Degrowth and the State (D’Alisa & Kallis, 2020) ist im ersten Teil ein Literaturbericht, im zweiten Teil die Skizze einer Theorie der Funktion des Staates bei der Transformation zu einer Degrowth-Ökonomie.

Der ausführliche Literaturbericht ordnet die Positionen der Degrowth-Theoretiker zum Staat in drei Gruppen (three logics and visions of systemic transformations: ruptural, interstitial and symbiotic) ein:

  • revolutionäre (ruptural) Ansätze, für die der Überganz zu einer Degrowth-Wirtschaft nur nach einer radikalen Transformation der Gesellschaft möglich ist,
  • interstitial-Ansätze, die darauf setzen, dass sich Elemente einer Degrowth-Ökonomie als eigene Zonen in der bestehenden kapitalistischen Wachstums-Ökonomie entwickeln,
  • symbiotische Ansätze, die auf eine schrittweise Umformung des bestehenden Wirtschafts- und Gesellschaftssystems setzen.

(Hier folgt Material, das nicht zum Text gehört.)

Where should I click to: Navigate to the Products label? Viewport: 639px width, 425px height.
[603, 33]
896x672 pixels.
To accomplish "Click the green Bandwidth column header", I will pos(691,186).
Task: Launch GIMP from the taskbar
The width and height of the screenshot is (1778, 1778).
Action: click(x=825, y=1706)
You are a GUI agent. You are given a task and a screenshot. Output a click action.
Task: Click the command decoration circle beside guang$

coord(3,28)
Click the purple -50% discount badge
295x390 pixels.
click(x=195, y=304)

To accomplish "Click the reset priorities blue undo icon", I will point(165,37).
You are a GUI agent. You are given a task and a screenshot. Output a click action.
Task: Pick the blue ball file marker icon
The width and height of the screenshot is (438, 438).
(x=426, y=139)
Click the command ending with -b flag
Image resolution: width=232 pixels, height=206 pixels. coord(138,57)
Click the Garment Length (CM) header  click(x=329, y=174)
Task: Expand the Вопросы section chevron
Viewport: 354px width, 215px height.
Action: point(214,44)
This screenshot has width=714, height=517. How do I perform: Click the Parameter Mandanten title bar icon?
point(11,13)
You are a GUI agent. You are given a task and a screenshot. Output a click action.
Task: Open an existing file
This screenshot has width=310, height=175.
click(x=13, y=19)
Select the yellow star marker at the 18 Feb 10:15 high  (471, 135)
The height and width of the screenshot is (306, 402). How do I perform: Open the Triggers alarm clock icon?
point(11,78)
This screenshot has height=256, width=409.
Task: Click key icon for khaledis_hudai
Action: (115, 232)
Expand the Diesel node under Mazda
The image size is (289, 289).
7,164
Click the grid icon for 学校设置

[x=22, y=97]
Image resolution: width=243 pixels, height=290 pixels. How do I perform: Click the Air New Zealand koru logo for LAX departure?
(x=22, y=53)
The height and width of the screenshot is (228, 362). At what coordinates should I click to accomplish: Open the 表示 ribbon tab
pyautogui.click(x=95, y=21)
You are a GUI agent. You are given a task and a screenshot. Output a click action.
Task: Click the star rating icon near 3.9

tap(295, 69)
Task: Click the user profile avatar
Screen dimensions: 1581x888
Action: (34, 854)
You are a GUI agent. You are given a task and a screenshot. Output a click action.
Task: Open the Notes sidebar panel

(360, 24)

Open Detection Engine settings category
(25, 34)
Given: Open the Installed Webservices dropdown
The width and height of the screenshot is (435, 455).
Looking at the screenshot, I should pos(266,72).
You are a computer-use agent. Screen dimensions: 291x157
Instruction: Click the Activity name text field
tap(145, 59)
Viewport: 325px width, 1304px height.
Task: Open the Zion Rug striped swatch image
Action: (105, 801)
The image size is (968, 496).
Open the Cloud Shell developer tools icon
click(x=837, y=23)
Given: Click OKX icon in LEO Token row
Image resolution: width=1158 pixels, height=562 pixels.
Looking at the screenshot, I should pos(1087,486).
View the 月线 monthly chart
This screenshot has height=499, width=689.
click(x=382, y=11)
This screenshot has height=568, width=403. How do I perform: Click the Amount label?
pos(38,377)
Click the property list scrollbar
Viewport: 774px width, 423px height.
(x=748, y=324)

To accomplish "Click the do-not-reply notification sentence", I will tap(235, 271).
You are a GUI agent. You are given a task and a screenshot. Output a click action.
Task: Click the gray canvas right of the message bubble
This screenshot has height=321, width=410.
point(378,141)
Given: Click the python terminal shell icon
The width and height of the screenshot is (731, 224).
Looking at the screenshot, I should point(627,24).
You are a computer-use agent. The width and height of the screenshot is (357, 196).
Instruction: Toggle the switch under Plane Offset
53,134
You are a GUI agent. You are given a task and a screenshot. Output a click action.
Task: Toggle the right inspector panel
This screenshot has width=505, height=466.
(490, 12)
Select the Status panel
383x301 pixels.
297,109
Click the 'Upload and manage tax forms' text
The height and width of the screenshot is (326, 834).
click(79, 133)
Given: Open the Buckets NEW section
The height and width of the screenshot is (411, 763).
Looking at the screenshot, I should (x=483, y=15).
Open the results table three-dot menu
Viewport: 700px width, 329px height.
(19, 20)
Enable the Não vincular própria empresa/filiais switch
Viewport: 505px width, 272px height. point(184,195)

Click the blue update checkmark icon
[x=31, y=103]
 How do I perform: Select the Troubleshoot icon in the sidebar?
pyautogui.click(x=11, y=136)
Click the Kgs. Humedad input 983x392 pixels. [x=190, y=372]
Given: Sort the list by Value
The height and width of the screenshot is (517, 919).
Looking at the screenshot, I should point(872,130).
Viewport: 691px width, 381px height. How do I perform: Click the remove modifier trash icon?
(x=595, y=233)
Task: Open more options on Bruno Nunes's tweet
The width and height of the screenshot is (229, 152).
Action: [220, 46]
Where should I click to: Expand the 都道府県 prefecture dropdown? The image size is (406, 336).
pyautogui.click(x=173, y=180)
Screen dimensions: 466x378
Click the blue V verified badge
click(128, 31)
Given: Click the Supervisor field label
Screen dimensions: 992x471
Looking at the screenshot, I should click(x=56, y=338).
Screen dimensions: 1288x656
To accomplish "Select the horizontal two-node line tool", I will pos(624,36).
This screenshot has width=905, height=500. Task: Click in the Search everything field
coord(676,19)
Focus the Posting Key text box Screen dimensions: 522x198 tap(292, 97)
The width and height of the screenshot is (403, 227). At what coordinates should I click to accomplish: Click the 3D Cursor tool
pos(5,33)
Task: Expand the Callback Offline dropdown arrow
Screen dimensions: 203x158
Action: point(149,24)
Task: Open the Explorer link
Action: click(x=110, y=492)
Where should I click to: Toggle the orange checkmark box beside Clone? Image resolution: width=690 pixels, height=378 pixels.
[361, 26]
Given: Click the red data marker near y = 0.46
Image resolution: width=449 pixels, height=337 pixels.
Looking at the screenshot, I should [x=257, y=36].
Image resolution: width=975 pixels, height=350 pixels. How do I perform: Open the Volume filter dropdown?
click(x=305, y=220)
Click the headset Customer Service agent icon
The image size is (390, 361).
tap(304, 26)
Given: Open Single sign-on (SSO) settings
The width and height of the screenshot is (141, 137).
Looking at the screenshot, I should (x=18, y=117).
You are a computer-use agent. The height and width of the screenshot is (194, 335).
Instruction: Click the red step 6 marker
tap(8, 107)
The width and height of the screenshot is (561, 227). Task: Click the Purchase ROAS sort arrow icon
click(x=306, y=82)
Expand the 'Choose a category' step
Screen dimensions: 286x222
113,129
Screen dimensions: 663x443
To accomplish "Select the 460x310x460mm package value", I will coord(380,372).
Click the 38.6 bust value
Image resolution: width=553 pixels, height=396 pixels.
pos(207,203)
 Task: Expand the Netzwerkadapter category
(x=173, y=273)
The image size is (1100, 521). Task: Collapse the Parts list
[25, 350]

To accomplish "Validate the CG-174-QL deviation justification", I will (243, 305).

Der revolutionäre Ansatz übernimmt Grundkonzepte der revolutionären Linken, der interstitial-Ansatz gehört zu anarchistischen Konzepten, der symbiotische Ansatz hat Ähnlichkeit mit sozialdemokratischen Vorstellungen von gesellschaftlichem Wandel.

Giorgos Kallis und Giacomo D’Alisa stellen fest, dass sich die Degrowth-Literatur durchgängig nur oberflächlich mit der Rolle des Staats beschäftigt hat. Damit zusammen hänge, dass nie gründlich genug diskutiert worden sei, auf welchen Wegen eine Degrowth-Gesellschaft hergestellt werden könne.

Die Prämisse dieses Papiers ist, dass die Vorschläge von ökologischen Ökonomen und Befürwortern von Postgrowth/Degrowth ins Leere gehen solange sie keine Theorie darüber entwickeln, was der Staat ist und wie er funktioniert. (The premise of this paper is that unless ecological economists and advocates of postgrowth/degrowth develop a theory of what the state is, how it works and how it changes, their proposals speak to the void. Übers. H.W. mit Hilfe von deepl.com)

Kallis und d’Alisa schlagen vor, sich an Antonio Gramscis Theorie des Staats zu orientieren, um die Rolle des Staates beim Übergang zu einer Postwachstumsgesellschaft zu beschreiben.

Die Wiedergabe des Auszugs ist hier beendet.